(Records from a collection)
+++

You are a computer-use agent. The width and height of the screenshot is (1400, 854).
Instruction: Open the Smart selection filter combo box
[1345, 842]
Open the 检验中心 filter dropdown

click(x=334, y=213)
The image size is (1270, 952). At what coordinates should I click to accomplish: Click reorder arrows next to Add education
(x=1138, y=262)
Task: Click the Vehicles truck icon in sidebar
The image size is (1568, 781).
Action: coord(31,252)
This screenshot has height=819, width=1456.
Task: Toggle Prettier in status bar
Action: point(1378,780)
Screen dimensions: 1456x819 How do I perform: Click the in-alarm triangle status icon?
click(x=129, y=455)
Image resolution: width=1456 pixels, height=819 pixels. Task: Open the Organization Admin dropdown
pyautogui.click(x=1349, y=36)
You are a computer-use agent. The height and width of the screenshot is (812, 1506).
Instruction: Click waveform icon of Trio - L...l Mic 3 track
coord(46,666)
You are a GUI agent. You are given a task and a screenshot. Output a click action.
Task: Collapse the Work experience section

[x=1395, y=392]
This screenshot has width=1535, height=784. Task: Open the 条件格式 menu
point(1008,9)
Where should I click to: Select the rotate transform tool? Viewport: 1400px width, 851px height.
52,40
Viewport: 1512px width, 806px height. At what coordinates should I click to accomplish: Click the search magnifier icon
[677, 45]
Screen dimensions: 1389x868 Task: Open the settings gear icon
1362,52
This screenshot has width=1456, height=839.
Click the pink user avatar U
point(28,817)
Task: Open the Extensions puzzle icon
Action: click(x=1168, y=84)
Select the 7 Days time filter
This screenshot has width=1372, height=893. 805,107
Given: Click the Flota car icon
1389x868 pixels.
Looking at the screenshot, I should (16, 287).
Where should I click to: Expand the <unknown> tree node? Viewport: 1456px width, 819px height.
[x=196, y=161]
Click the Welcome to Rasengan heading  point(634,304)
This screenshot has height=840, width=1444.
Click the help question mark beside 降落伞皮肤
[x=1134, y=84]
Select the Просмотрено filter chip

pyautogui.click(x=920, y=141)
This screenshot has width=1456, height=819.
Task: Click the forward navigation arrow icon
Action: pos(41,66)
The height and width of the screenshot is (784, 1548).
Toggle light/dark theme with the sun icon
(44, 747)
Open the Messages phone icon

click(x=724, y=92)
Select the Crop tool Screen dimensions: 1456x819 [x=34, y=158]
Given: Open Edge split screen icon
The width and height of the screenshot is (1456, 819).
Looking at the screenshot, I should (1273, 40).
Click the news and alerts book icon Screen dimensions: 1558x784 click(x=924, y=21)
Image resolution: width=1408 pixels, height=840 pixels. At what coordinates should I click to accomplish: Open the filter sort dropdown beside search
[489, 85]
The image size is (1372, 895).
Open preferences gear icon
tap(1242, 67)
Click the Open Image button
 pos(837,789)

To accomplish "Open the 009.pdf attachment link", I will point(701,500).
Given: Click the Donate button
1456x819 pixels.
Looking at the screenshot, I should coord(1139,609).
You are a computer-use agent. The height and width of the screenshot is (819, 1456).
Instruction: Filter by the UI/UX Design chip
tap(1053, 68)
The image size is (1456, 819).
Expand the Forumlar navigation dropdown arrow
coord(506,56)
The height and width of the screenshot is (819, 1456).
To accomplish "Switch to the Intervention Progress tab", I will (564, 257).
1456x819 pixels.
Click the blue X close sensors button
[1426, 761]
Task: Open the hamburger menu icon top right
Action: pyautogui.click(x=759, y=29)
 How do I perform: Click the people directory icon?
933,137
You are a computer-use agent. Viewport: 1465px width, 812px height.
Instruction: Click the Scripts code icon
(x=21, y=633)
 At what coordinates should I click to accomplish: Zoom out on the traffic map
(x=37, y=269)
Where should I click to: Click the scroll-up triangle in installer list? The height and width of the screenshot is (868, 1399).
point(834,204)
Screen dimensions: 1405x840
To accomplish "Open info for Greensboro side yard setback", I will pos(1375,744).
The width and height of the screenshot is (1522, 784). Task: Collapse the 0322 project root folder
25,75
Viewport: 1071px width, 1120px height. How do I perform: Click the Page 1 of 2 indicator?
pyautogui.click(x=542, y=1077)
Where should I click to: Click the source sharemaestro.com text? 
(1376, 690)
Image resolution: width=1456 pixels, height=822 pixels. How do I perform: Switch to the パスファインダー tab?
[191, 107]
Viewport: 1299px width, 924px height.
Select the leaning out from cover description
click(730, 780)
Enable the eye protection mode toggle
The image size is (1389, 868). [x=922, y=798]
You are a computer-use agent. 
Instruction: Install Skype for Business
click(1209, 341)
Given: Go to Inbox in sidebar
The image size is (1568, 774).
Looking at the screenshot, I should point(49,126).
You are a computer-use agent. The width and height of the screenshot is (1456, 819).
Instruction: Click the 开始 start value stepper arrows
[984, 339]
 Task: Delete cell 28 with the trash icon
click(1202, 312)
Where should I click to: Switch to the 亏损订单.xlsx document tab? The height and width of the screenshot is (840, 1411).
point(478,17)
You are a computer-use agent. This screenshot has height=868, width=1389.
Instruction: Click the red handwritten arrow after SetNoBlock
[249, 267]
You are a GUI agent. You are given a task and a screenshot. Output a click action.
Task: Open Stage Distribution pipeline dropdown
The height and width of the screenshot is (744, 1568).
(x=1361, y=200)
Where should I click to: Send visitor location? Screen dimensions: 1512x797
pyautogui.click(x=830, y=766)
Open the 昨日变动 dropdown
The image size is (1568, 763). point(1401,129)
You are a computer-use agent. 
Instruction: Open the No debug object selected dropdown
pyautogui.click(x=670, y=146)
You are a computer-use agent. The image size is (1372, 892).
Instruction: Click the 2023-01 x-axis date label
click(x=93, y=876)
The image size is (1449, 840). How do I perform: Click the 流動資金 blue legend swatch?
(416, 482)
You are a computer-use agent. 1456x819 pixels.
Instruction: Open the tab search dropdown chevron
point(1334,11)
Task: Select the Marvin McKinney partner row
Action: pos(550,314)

+++

Exercise details —
Using the entries above, tally every line that holds the word "will". Answer with that number only.

Final answer —
3